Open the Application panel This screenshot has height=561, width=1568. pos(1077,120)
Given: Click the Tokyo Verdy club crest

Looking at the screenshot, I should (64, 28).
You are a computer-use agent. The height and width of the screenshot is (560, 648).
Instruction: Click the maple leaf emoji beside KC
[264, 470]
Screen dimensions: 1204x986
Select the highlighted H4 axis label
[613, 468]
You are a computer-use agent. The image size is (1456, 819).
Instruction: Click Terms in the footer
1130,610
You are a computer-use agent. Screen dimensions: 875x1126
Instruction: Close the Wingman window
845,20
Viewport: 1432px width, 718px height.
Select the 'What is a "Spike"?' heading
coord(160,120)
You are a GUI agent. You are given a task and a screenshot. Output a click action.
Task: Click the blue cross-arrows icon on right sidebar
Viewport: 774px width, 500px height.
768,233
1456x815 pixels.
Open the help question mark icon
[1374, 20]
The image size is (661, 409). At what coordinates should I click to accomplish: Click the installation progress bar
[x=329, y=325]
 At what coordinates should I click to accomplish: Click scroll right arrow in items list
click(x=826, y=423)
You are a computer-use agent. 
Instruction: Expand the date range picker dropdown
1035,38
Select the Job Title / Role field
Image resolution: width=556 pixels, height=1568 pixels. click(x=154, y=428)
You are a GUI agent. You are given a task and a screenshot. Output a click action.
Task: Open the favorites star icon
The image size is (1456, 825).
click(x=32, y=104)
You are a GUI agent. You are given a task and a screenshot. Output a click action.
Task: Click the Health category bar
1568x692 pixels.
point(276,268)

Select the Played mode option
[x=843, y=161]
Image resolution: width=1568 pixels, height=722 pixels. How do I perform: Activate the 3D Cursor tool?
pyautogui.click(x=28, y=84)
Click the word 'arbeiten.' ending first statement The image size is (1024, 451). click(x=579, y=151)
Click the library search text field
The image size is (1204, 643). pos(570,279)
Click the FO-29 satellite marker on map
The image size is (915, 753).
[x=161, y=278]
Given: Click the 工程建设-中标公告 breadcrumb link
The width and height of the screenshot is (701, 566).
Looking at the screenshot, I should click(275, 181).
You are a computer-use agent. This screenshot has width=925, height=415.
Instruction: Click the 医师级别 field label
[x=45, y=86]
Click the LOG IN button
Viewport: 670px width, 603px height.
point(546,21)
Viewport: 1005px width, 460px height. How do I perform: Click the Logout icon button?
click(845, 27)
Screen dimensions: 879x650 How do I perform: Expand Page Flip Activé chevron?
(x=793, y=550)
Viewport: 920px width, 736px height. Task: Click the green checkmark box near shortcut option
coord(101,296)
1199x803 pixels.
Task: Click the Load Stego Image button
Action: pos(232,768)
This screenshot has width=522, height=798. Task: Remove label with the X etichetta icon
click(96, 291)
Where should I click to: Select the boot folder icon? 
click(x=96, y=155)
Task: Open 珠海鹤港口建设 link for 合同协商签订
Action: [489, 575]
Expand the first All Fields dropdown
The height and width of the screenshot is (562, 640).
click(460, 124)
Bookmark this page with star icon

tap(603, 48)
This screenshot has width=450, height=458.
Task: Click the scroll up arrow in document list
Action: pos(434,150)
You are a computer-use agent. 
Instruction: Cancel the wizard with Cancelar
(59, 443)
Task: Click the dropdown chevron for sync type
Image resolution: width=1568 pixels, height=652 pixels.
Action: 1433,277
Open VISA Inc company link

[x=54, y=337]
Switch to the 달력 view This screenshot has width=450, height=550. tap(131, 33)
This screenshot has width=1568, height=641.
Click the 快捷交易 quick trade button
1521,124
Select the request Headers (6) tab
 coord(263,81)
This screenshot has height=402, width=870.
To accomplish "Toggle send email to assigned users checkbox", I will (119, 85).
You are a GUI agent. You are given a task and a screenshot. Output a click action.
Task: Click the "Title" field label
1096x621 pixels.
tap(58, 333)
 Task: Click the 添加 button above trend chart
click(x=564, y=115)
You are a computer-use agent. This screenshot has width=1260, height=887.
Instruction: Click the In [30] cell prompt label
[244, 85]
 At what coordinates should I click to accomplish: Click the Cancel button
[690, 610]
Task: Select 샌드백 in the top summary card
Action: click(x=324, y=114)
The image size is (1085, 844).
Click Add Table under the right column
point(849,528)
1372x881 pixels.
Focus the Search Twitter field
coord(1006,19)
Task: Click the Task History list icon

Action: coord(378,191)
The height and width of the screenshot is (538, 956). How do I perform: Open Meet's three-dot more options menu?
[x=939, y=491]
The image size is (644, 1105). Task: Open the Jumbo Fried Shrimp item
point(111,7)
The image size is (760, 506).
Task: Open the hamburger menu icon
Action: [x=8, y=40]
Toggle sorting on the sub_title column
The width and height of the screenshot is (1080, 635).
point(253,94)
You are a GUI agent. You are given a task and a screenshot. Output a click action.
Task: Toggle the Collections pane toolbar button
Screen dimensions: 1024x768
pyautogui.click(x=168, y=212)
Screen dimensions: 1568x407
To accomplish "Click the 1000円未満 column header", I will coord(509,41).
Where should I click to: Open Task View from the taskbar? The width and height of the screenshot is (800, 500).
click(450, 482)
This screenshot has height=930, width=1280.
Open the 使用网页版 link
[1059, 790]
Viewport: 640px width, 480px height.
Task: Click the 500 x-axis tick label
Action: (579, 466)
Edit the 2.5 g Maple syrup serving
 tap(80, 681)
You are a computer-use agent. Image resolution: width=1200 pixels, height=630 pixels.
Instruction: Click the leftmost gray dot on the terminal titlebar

Prompt = Every line with "computer" in it should be copied from the entries.

Exercise result =
You are a computer-use agent. The height and width of the screenshot is (560, 648).
You are a computer-use agent. The image size is (1456, 819).
You are a computer-use agent. Screen dimensions: 875x1126
You are a computer-use agent. 
You are a computer-use agent. This screenshot has width=925, height=415.
You are a computer-use agent. 
You are a computer-use agent. This screenshot has width=1260, height=887.
You are a computer-use agent. Image resolution: width=1200 pixels, height=630 pixels.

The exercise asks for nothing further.